Ilmuwan Afsel Akan Pelajari Kaitan antara Varian Covid-19 dengan HIV yang Tidak Diobati
Virus itu tetap berada dalam sistem tubuh mereka dan mengakumulasi mutasi, beberapa diantaranya mungkin dapat memberikan keuntungan.
Penulis: Fitri Wulandari
Editor: Malvyandie Haryadi
Laporan Wartawan Tribunnews, Fitri Wulandari
TRIBUNNEWS.COM, CAPE TOWN - Ilmuwan terkemuka Afrika Selatan (Afsel) akan menyelidiki virus corona (Covid-19) dan HIV secara bersamaan, di tengah semakin banyaknya bukti yang menunjukkan bahwa 'tabrakan' antara kedua pandemi tersebut dapat menghasilkan varian baru Covid-19.
Tim di Jaringan untuk Pengawasan Genomik di Afrika Selatan (NGS-SA), yang kali pertama memperingatkan dunia tentang varian Omicron, mengatakan sudah waktunya untuk melakukan penyelidikan 'sistematis' tentang apa yang terjadi saat pasien dengan HIV yang tidak diobati juga terinfeksi Covid-19.
Dikutip dari laman Channel News Asia, Selasa (1/2/2022), sejumlah penelitian, termasuk yang diterbitkan oleh tim ini pada pekan lalu, telah menemukan bahwa orang dengan sistem kekebalan yang lemah seperti pasien dengan HIV yang tidak diobati, dapat menderita infeksi Covid-19 terus-menerus, seringkali iti teejadi selama berbulan-bulan.
Baca juga: Berikut Cara Mendapatkan Sertifikat Vaksin Covid-19 Internasional Berstandar WHO
Virus itu tetap berada dalam sistem tubuh mereka dan mengakumulasi mutasi, beberapa diantaranya mungkin dapat memberikan keuntungan.
Penulis Utama makalah baru-baru ini dan seorang Peneliti di Universitas Stellenbosch, Tongai Maponga mengatakan ia dan rekan-rekannya di NGS-SA sedang mendiskusikan studi yang lebih mendalam untuk mendukung hipotesis tersebut.
"Beberapa kasus yang sejauh ini telah dilihat dan dijelaskan, terjadi hanya karena pengawasan acak.

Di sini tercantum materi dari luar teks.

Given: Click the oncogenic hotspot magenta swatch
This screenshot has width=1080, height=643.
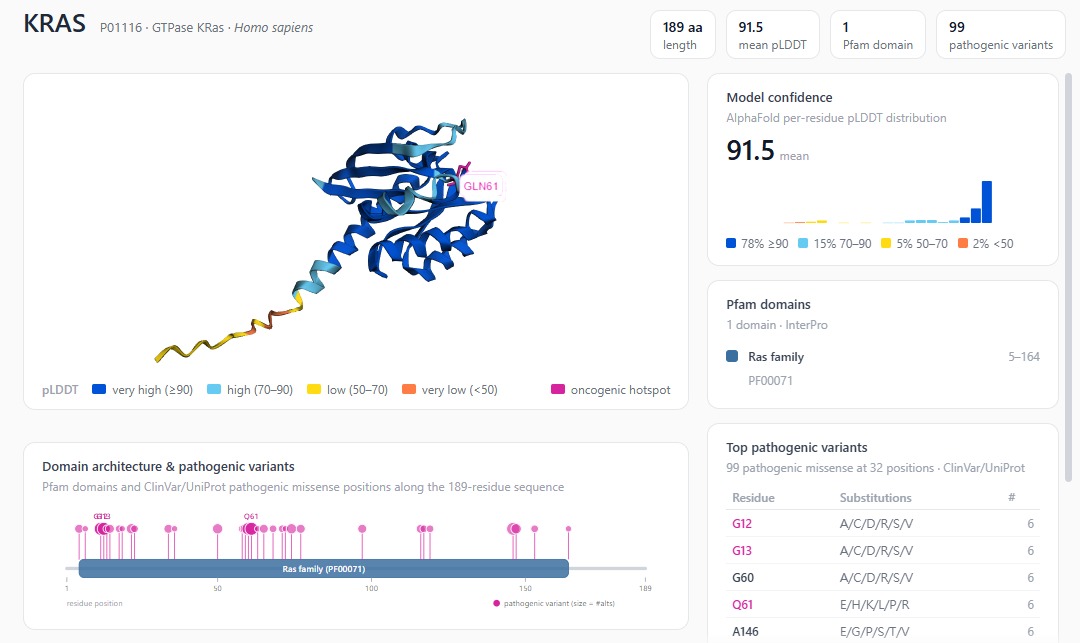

Namun saya pikir kami akan segera melakukan sesuatu yang lebih sistematis untuk melihat secara khusus pada pasien HIV dengan sistem kekebalan yang parah ini, untuk melihat apa yang terjadi," kata Maponga.
Ia kemudian menyampaikan bahwa pekerjaannya akan fokus pada dua elemen, yakni pada pasien dan bagaimana sistem mereka dalam menangani infeksi Covid-19, serta untuk membuktikan apakah varian baru kemungkinan akan muncul dengan cara ini.
"Jika itu masalahnya, kami perlu meningkatkan permainan kami dengan cara mendiagnosis orang-orang ini, dan memastikan bahwa mereka mendapatkan diagnosis dan perawatan yang cepat," jelas Maponga.
Sementara itu Manajer Advokasi di StopAids, Saoirse Fitzpatrick mengatakan pandemi telah 'sangat' berdampak pada tes HIV secara global.
Namun ia menekankan bahwa penting untuk mengatasi dua tantangan kesehatan masyarakat ini.
"Tanggapan Covid-19 yang mengabaikan tanggapan HIV bukanlah pendekatan kesehatan masyarakat yang memadai," papar Maponga.
Perlu diketahui, Afrika Selatan memiliki epidemi HIV terbesar di dunia, dengan 8,2 juta orang terinfeksi.
Sedangkan hanya sekitar 71 persen orang dewasa dan 45 persen anak-anak yang dirawat terkait penyakit ini.